ABD'den gelen sinyaller Türk Devleti'nin İran ile birlikte hareket edeceği yolunda. Bu bir başka puan kaybıdır generaller devleti için. Ama onlar artık şahlanmışlardır. Açılın.. Büyükanıt geliyor!!.

Türk Devleti şunu iyi bilsin; Kürt Milleti barışçı çözüm için Güney'de ve Kuzey'de elinden geleni yapmıştır. Milletimiz bir savaşın herkes için yıkım olduğunu, bundan en fazla yoksul kitlelerin, işsizlerin ve anaların zarar göreceklerini, acı çekeceklerini biliyor. Kürtler bundan dolayı hep barışçı çözüm için çaba harcamışlardır. Biz gerçekten savaşı istemiyoruz. Savaşı bize dayatan Türk Devleti'nin kendisidir. Çözümsüzlükte ısrar eden, Güney'deki oluşumu yıkmaya çalışan bu cellatlar takımıdır. Milletimizin bir avuç özgürlüğü yakadığı bu zaman diliminde Türkler'in bize bunu çok görmesini anlıyoruz! Bu onların karekterinde vardır. Yoketmek bu talancılar takımında genetik bir kod haline gelmiştir. Fakat inansınlar ki bizi yoketme teşebbüsü onlara "uğursuzluk" getirecektir. Saddam'ın Halepçe ve Enfal katliamlarına bakıp ders alın diyemiyoruz. Çünkü bunu derinden tahlil edecek bir kafa yapıları yok..

Türk Devleti

Elinizin altındaki masum sivilleri eşkiyaca kırmaya başlıyacağınızı biliyoruz. Kendisini savunamayan, hayatını sana teslim etmiş olan insanları, gece yarıları, kapılarını çalarak götürme ve işkence ile öldürme şerefsizliğini geçmişte de yaptınız. Ne oldu? Bir öldük, bin geldik. Size bu kadar onursuzlaşmayın diyemiyorum. Çünkü bunu da zayıflık olarak algılarsınız.

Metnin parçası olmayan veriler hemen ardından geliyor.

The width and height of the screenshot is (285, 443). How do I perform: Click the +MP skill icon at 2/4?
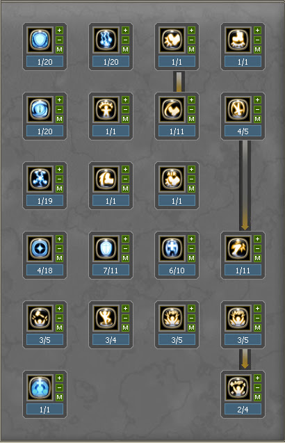(x=238, y=387)
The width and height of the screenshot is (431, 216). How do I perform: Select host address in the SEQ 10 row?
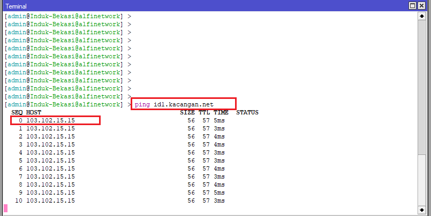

Eski kirliliğinizi aşan bir hazırlıkla üstümüze geleceğiniz kesindir. Büyükanıt'ın "iyi çocukları" dişlerini fırçalamış emir bekliyorlar. Zaten "Kürt öldürmek serbest kanunu"nu da çıkarmış bulunuyorsunuz. Özetle; bu kez kirliliğin en temizlenmezi için bütün hazırlıklarınız tamam. Şimdi önce Kuzey'de sahaya çıkacak, ki çıktınız, tabiatı kalbura çevirdikten sonra bu kez Güney'e aniden inme teşebbüsünde bulunacaksınız. Eğer ABD'ye tevdi ettiğiniz ültimatomu size afiyetle yedirmezlerse planınız bile hazır. Bu arada Doğu'dan İran'ı da işin içine katacağınız belli oldu. Buyurun..

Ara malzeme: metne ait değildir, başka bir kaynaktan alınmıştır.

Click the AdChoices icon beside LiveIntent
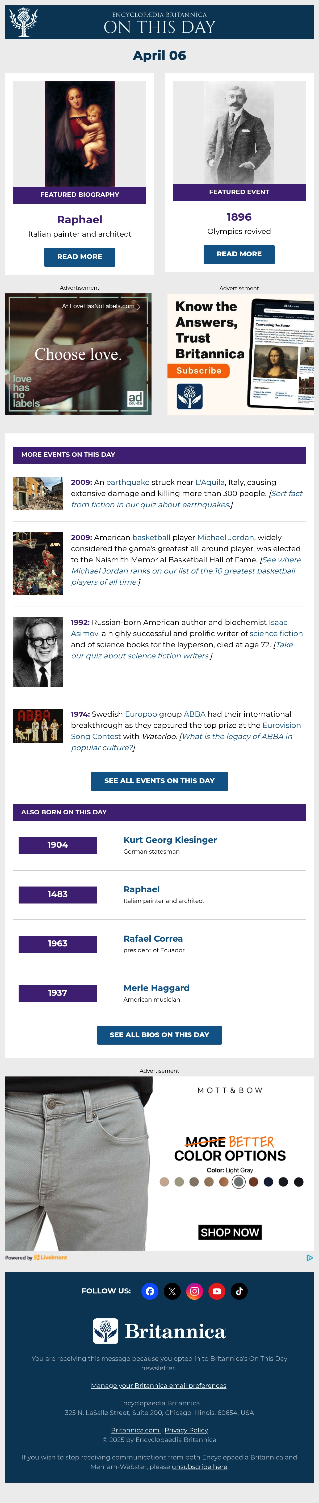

Emin olun, bizim kaybedeceğimiz hiçbir şeyimiz yok. Kalmadı. Üç buçuk kulübemiz vardı, onları da başımıza yıktınız. Kendi yağında kavrulan toplumumuzun ekonomisini de yok ettiniz. Bizi onursuzca metropollerinize yığdınız. Hala da doymadınız!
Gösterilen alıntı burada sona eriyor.